Fragments: Revisited, 2014-2017
In 2014 I traveled to Venice to begin a project centered around poetry and image. This suite of prints is the result of the ensuing two years spent engaging in a trans-generational collaboration (of sorts). It is transmutation of imagery and experience, decoding and encrypting fragments of past and present, lived and imagined.
Based on Fragments, the 1962 book of poetry written by my American grandmother, Ruth Bond Settle, under the pen-name Eunice Adams, I began with the table of contents, using the titles as seeds to generate new poems through which I came to examine my own experiences as if through a lens tinted with the residue of the experiences and impressions of another person in another time.
The resulting poems and the imagery came about simultaneously, a call and response, adopting the vibrant jewel tones that surrounded me in Venice. These fragments of imagery evoke pendants of colored glass or possibly even Platonic solids, and though they are aquatints on hand-shaped copper plates, these images were scratched into the plates using a found glass-working tool.
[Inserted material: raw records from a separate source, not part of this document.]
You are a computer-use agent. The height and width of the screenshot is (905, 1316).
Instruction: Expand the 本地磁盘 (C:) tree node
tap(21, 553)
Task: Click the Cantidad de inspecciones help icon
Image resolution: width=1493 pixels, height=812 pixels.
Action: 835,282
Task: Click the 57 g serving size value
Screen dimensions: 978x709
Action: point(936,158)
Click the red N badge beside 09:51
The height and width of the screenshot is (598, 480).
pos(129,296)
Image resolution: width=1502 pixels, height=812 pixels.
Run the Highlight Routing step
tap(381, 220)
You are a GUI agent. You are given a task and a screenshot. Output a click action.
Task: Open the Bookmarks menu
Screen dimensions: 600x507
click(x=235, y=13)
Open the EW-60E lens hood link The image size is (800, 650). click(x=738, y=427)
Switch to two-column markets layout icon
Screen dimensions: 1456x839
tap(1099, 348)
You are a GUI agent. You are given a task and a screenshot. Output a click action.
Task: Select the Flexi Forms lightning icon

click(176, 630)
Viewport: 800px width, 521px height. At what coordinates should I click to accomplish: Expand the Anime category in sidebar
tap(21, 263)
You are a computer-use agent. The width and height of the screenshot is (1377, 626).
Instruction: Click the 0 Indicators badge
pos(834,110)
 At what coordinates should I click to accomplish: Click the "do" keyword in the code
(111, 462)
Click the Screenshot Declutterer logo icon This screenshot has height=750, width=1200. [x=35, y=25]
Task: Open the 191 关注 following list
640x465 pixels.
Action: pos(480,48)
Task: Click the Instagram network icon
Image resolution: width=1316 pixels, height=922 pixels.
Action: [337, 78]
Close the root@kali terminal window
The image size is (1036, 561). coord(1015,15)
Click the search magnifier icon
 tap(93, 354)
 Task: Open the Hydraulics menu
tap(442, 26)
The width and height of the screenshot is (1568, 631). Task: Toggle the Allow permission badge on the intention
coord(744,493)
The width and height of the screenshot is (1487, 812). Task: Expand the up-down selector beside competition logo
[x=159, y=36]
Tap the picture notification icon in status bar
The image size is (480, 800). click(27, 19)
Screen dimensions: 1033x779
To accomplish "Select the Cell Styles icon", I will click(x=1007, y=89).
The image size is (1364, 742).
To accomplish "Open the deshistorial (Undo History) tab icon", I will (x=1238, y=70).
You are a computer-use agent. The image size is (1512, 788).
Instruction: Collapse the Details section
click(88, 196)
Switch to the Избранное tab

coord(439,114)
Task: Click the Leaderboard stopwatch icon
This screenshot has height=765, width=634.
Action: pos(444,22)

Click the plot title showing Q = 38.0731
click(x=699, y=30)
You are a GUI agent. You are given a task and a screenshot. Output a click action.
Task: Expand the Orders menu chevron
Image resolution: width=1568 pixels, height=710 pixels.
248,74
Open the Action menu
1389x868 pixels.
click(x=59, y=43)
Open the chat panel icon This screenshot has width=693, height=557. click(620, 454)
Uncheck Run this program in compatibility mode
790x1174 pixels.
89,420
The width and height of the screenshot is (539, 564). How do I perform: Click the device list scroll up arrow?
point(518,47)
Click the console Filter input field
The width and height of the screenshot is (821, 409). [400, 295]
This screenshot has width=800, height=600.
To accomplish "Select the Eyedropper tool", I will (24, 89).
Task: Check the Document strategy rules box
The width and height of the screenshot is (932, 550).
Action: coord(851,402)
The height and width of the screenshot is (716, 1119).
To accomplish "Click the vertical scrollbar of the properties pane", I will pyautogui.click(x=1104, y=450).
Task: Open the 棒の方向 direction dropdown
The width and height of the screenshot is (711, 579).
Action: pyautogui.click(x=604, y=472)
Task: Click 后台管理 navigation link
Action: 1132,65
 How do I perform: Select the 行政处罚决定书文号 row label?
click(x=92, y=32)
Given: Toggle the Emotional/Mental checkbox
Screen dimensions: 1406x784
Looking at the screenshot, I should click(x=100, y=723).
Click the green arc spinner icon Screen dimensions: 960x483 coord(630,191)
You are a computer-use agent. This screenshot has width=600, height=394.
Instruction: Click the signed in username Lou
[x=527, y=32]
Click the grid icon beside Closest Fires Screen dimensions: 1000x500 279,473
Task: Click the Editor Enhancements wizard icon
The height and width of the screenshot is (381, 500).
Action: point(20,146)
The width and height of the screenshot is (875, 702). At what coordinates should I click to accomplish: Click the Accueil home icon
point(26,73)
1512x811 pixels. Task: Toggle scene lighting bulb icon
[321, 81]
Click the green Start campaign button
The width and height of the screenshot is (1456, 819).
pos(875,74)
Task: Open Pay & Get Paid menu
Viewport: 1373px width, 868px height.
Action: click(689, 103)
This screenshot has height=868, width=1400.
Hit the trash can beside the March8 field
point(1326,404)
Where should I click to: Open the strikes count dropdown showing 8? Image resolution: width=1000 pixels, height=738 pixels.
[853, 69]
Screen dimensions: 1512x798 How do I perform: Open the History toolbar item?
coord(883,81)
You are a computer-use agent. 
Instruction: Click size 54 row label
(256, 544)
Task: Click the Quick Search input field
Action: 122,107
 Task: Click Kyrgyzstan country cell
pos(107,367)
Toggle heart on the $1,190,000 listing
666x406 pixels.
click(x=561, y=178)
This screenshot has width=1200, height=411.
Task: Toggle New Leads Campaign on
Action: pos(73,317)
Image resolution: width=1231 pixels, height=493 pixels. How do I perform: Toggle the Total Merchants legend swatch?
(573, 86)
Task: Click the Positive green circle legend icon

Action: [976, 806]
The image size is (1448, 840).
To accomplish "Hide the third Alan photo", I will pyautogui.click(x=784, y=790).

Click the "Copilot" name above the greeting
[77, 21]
Many things enchant artists who find themselves in Venice: color, reflection, refraction, illumination and shadow, movement and fluidity, and a dripping opulence that feels so heavy that the only thing saving it is the illusion of buoyancy. In Venice the Platonic dividing line between appearance and reality is an undulating one, the membrane separating past and present, fantasy and memory is permeable It is in this setting that these works came to life, her book became a palimpsest, and the pages were stained with words printed with cyanotype, dependent on light, water, and time.
Before leaving for Venice I visited my aging grandmother and we talked about the project, her poems, and I asked her to write the table of contents of Fragments in my notebook in her own script. As I proceeded to appropriate her titles and write poems to tell my own stories, her sharp mind began appropriating the stories of others and recounting them as if they were her own. The membranes wear thin. She becomes a medium, transmitting stories once told to her by people long gone from this world. She tells the story of Vesuvius erupting as she watched in awe, but she has never been to Italy.
I am grateful for the generous time and support given to me by the Scuola Internazionale di Grafica Venezia and Andrea Buffolo, without whom this project would not have taken shape the way it has.